Alarma por votos rechazados en California ante retrasos en el correo electoral
Boletas por correo llegaron tarde hasta cuatro veces más; expertos alertan riesgo para votantes, sobre todo rurales
Expertos advirten a votantes que deben envir su voto con anticipación para ser tomado en cuenta Crédito: Juan Minchillo | AP
El sistema de voto por correo en California enfrenta nuevas señales de alerta. Expertos electorales han advertido que el número de boletas rechazadas por llegar tarde se cuadruplicó en recientes comicios, encendiendo preocupaciones sobre el acceso efectivo al voto, especialmente en comunidades rurales.
De acuerdo con datos estatales analizados por Los Angeles Times, durante la elección especial del 4 de noviembre —en la que se votó la Proposición 50—, el promedio de votos por correo rechazados por retraso pasó de 2 por cada 1,000 en 2024 a 8 por cada 1,000 en 2025. Aunque el porcentaje puede parecer bajo, el incremento ha sido significativo y sostenido en varios condados.
“Algo cambió“, reconoció Melvin E. Levey, director de la Oficina del Registro Electoral del condado de Merced. “No nos gusta ver boletas fuera de plazo.

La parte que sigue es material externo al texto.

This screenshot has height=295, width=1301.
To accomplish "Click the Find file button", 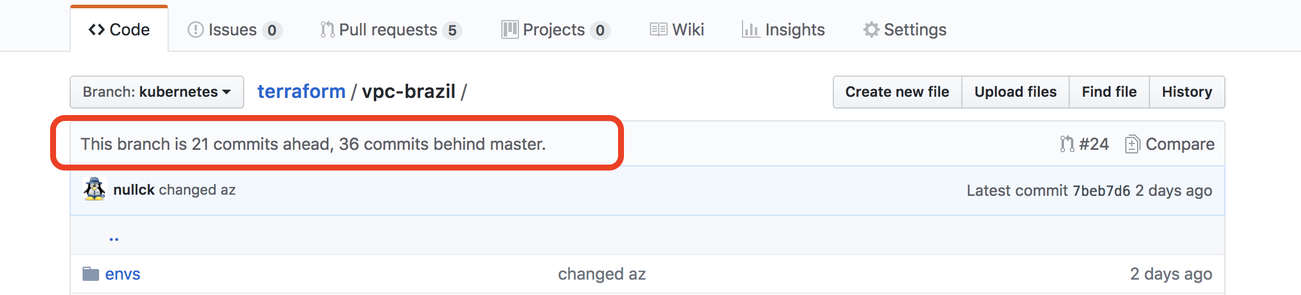I will click(x=1109, y=92).
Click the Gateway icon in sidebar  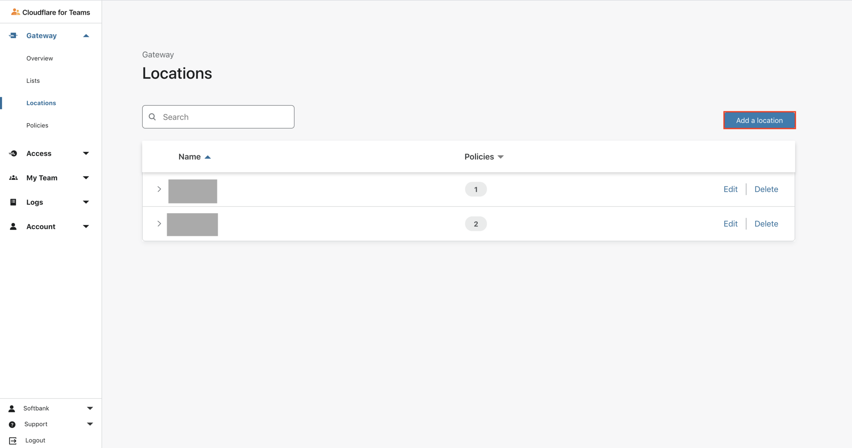tap(13, 35)
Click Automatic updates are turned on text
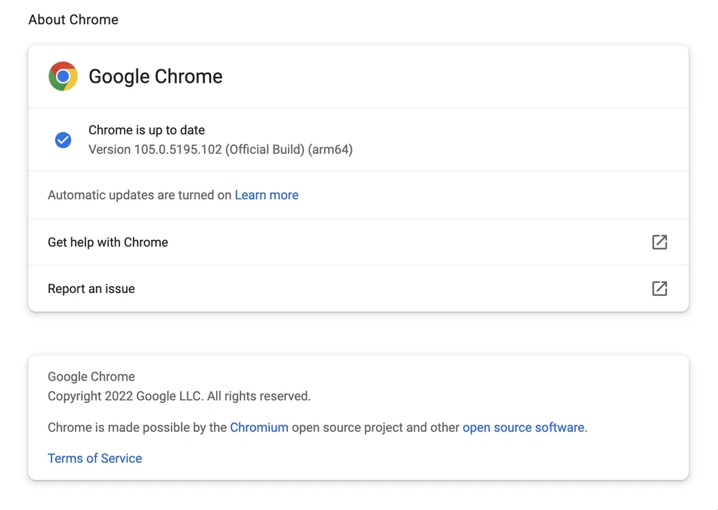The image size is (718, 510). 139,195

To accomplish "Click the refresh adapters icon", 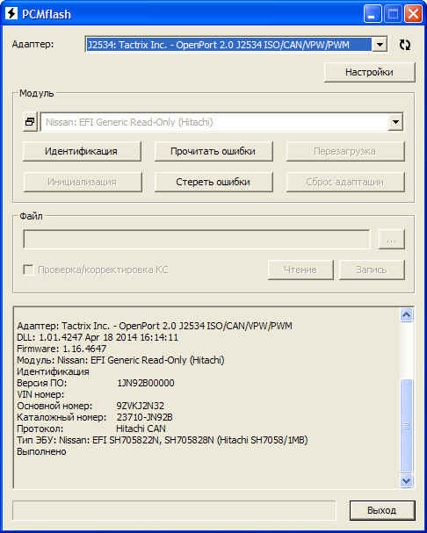I will [x=404, y=45].
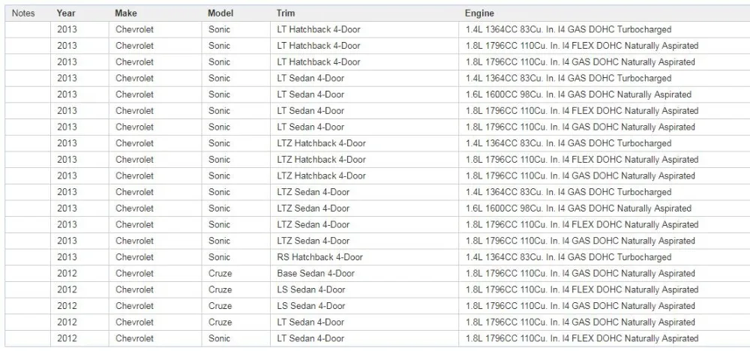Select the 1.6L 1600CC LTZ Sedan engine cell
This screenshot has height=351, width=750.
coord(604,209)
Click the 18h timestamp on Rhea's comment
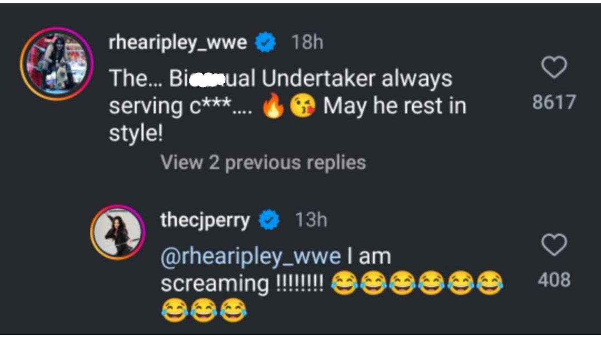Viewport: 601px width, 338px height. 307,41
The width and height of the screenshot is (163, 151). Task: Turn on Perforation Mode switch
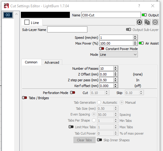point(73,92)
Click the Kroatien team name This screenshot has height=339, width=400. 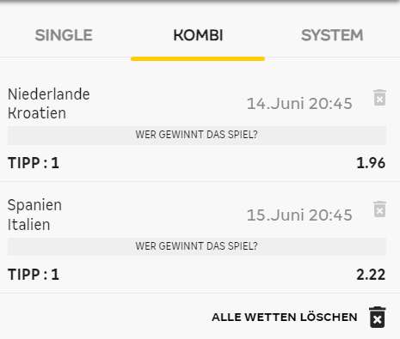tap(37, 113)
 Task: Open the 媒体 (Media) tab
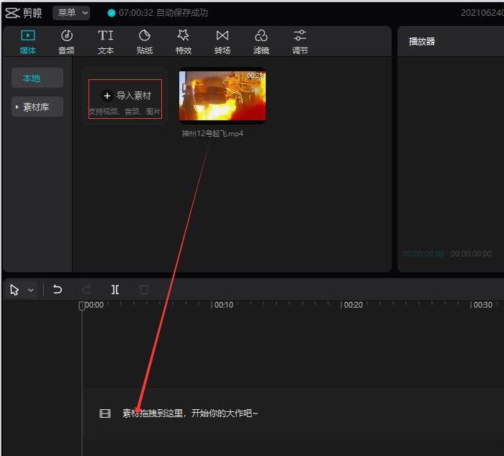(28, 42)
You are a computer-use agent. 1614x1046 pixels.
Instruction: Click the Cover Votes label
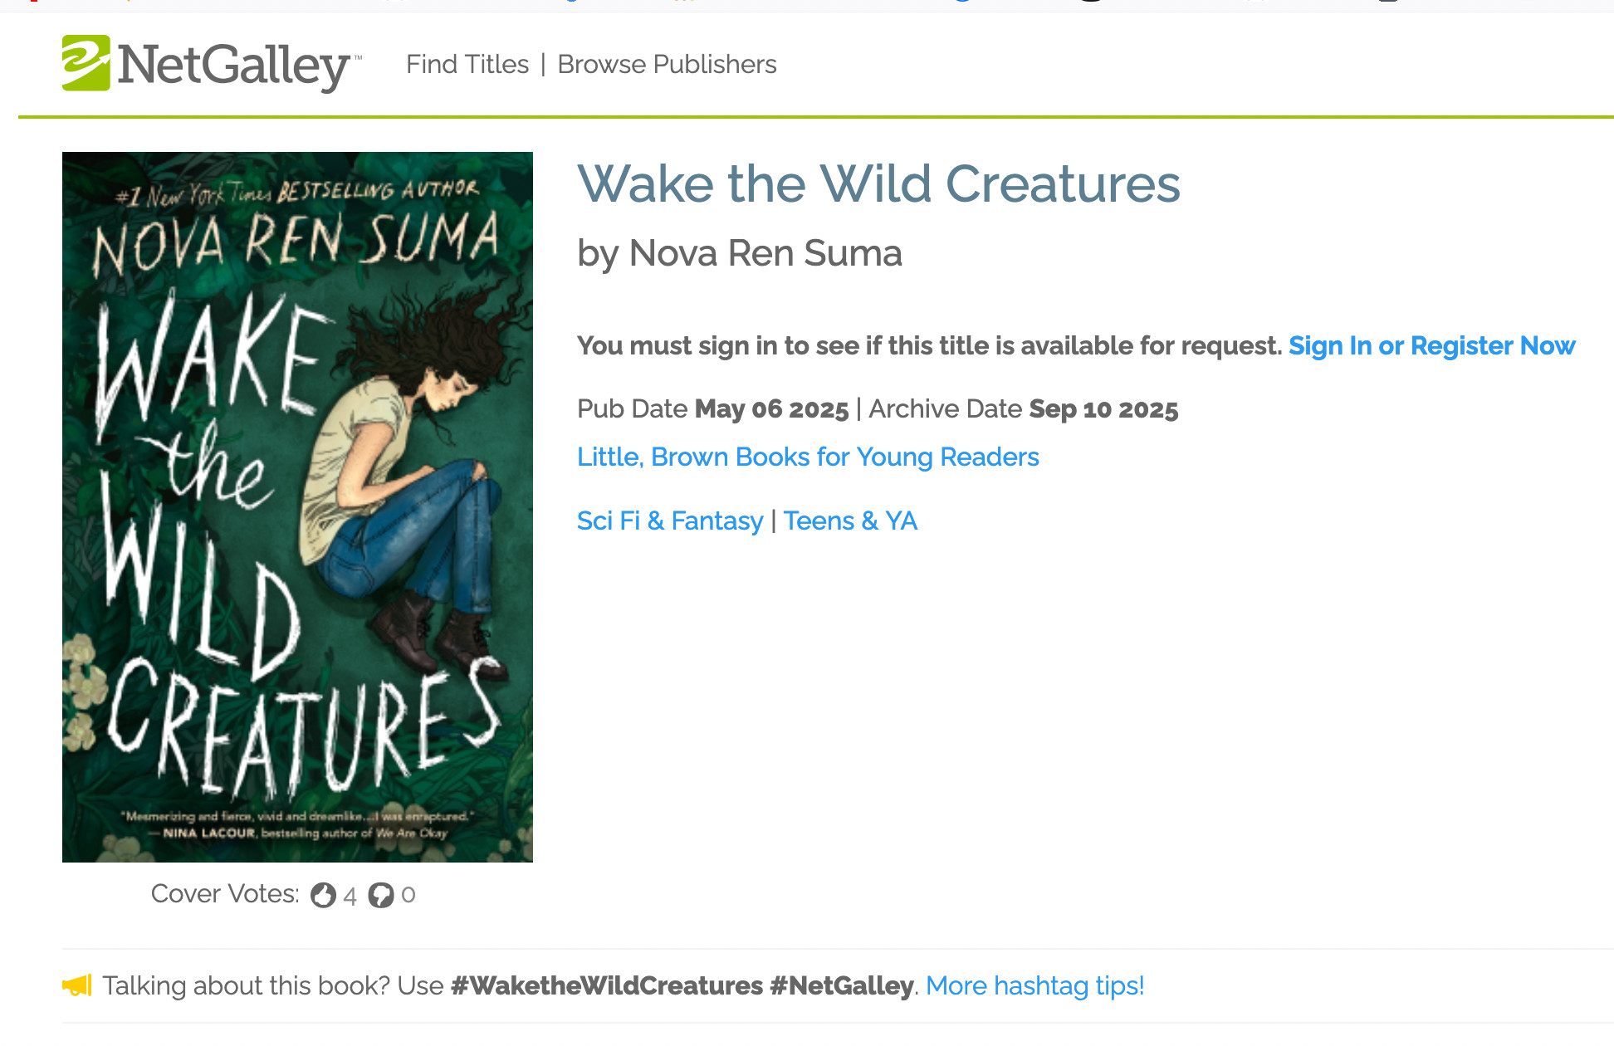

Si alguien se toma la molestia de votar, queremos que su voto cuente”.

En Merced, por ejemplo, el número de papeletas tardías se multiplicó casi por siete respecto al año anterior. Casos similares se reportaron en otros condados como Kern y Riverside, donde miles de votos no fueron contabilizados por no cumplir con los requisitos de tiempo.
El problema parece estar vinculado a cambios recientes en el Servicio Postal de Estados Unidos (USPS), que redujo la frecuencia de recolección de correo en algunas zonas, sobre todo rurales. Esto ha provocado retrasos en el matasellado de las boletas, un requisito clave para que sean válidas.
“Nunca se debe enviar la papeleta el día de las elecciones”, advirtió Cathy Purcell, portavoz del USPS, quien recomendó a los votantes enviarlas al menos una semana antes.
Sin embargo, esta recomendación ha generado confusión. Durante años, muchos electores confiaban en que podían depositar su voto incluso el mismo día de la elección sin mayores problemas. “Es un cambio drástico”, explicó Paul Mitchell, experto en datos electorales. “La gente está siguiendo patrones que antes funcionaban y ahora podría quedarse sin que su voto cuente”.

El impacto no ha sido uniforme
En condados ubicados a más de 80 kilómetros de centros de procesamiento postal, la tasa de votos tardíos se cuadruplicó, lo que refuerza la preocupación sobre desigualdades geográficas en el acceso al voto.
Las autoridades electorales ya habían advertido sobre este riesgo. Antes de la elección, la secretaria de Estado de California, Shirley Weber, pidió a los votantes evitar dejar sus boletas en buzones el último día. “No queremos que la gente asuma que todo funcionará como antes”, señaló.
El debate ocurre en un contexto político tenso; mientras líderes demócratas defienden el voto por correo como una herramienta clave para ampliar la participación, el presidente Donald Trump ha impulsado nuevas restricciones, insistiendo —sin pruebas— en que este sistema facilita el fraude.
Más allá de la disputa política, especialistas coinciden en que el problema actual es operativo. Cambios en la logística del correo, combinados con hábitos de votación que no se han ajustado, están dejando fuera miles de votos válidos.
Y, como advirtió Levey, detrás de cada boleta rechazada hay una intención clara de participar que, por razones ajenas al votante, podría no ser escuchada.